I'll build upon John's response ... pause.  Don't do anything immediately.  Don't listen to the first people who tell you what you "must" or "have to " do.  On of the big precepts of permaculture is observation and its generally recommended to observe for a year before making any big decisions.  The key here is that in a year or two those "trash" trees will be bigger, but still vulnerable to chainsaws and bulldozers, yet a tree can take 40+ years to replace. The pasture might be degraded ... but doing nothing will not degrade it further and nature will start to heal on its own.

I understand the desire/need to "do something" , try to divert that into learning and planning.  I look back at the things I wanted to dive into and I think that more than half of those would now be considered mistakes, and there are things I should have done that I only know with hindsight.

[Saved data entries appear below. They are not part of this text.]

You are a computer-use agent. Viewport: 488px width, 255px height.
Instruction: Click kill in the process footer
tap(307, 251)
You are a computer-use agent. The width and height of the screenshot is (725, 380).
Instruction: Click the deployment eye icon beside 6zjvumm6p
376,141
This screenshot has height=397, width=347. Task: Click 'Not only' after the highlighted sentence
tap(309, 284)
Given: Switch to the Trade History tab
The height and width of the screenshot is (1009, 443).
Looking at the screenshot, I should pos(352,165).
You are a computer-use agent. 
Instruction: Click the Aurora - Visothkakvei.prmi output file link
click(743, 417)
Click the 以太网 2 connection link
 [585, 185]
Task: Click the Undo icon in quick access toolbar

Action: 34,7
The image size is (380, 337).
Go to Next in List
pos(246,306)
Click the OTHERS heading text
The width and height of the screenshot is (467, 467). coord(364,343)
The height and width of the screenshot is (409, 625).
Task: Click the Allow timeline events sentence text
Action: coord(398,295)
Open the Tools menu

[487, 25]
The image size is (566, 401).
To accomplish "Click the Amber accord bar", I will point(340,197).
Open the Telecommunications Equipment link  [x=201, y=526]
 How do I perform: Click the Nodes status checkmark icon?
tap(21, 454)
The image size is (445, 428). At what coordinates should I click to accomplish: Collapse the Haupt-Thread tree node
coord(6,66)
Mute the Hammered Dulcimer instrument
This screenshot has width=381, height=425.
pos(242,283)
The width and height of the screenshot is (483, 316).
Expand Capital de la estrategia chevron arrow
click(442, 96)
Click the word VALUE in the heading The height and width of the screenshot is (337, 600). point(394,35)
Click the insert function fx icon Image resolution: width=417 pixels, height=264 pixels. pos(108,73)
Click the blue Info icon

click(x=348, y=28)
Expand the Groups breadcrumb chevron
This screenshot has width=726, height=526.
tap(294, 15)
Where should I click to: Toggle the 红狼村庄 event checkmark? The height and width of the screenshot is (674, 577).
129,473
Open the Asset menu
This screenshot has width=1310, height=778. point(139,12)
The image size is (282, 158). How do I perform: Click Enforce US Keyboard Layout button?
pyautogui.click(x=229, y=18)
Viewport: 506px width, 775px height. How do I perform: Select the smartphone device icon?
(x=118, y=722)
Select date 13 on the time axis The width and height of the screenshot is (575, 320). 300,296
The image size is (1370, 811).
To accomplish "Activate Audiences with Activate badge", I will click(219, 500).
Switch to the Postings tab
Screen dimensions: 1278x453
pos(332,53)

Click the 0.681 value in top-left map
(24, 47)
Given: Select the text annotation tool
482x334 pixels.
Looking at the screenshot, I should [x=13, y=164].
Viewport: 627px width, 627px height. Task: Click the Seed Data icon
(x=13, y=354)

What I've found in 3+ years of owning 40 acres is that most people with advice are actually selling me something ... if only trying to get me to validate their decisions and values (and yes, that includes this post...). What you'll find on this site are ideas (and experiences!) of people who found better ways ... don't spray herbicides, get pigs and remove nuisance plants AND get food AND improve the soil.  Don't clear trees and then build shade structures for animals - just keep the tree and the time and dollars you'd otherwise spend.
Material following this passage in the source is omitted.